* **Written instruction a**:
Write out the entire article on the new ELCA and LCMS hymnals below, word for word.

National Lutheran News

New hymnals in the works for ELCA, LCMS

There will be similarities, and notable differences, in the two books.

If everything goes according to schedule, worshipers in both ELCA and LCMS congregations will have brand new hymnals in their pews by late next fall.

A similar driving force has led both denominations to produce new worship books at this time. There seems to be an underlying rhythm in the lives of church bodies that leads to a desire for a fresh look at their basic worship guides every 25-30 years, leaders in both groups say.
For both ELCA and LCMS, that has meant a serious look at the large number of new hymns produced by church composers over the past generation. But the response to that outpouring of new music, as evidenced in the new hymnals, has been quite different.

Martin Seltz, publisher for worship and music at Augsburg Fortress Publish-ers in Minneapolis and a key player in the new ELCA hymnal, speaks of “the explosion of musical styles since 1978 that have been accepted as part of church life.”

The new ELCA worship book attempts to provide a balance between the be-loved, traditional northern European hymnody of the Lutheran church and the best of contemporary and global musical expressions, Seltz said.
The LCMS hymnal, on the other hand, contains 95% traditional hymns and only a handful of non-Western and popular-idiom works, ac-cording to David Mennicke, head of the music department and choir director at Concordia University, St. Paul.

The non-Western and contemporary category is limited to what the editors regarded as truly excellent new compositions, he said.

“The LCMS hymnal is a decidedly conservative hymnal in its liturgy and hym-nody,” Mennicke said. “It’s designed as a resource for congregations that want to do traditional worship and do it well.”

While both synods anticipate delivery of their new worship books in the fall of 2006, the seeds of the LCMS project were planted earlier in the 1990s and the book is almost ready for printing at the synod’s Concordia Pub-lishing House in St. Louis, Missouri.

* **Written instruction b**:
List each line of the records below that contains the string "Task".

* **Supplied records**:
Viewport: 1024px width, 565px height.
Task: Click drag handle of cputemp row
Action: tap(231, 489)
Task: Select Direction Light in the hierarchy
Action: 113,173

* **Right answer a**:
National Lutheran News

New hymnals in the works for ELCA, LCMS

There will be similarities, and notable differences, in the two books.

If everything goes according to schedule, worshipers in both ELCA and LCMS congregations will have brand new hymnals in their pews by late next fall.

A similar driving force has led both denominations to produce new worship books at this time. There seems to be an underlying rhythm in the lives of church bodies that leads to a desire for a fresh look at their basic worship guides every 25-30 years, leaders in both groups say.
For both ELCA and LCMS, that has meant a serious look at the large number of new hymns produced by church composers over the past generation. But the response to that outpouring of new music, as evidenced in the new hymnals, has been quite different.

Martin Seltz, publisher for worship and music at Augsburg Fortress Publish-ers in Minneapolis and a key player in the new ELCA hymnal, speaks of “the explosion of musical styles since 1978 that have been accepted as part of church life.”

The new ELCA worship book attempts to provide a balance between the be-loved, traditional northern European hymnody of the Lutheran church and the best of contemporary and global musical expressions, Seltz said.
The LCMS hymnal, on the other hand, contains 95% traditional hymns and only a handful of non-Western and popular-idiom works, ac-cording to David Mennicke, head of the music department and choir director at Concordia University, St. Paul.

The non-Western and contemporary category is limited to what the editors regarded as truly excellent new compositions, he said.

“The LCMS hymnal is a decidedly conservative hymnal in its liturgy and hym-nody,” Mennicke said. “It’s designed as a resource for congregations that want to do traditional worship and do it well.”

While both synods anticipate delivery of their new worship books in the fall of 2006, the seeds of the LCMS project were planted earlier in the 1990s and the book is almost ready for printing at the synod’s Concordia Pub-lishing House in St. Louis, Missouri.

* **Right answer b**:
Task: Click drag handle of cputemp row
Task: Select Direction Light in the hierarchy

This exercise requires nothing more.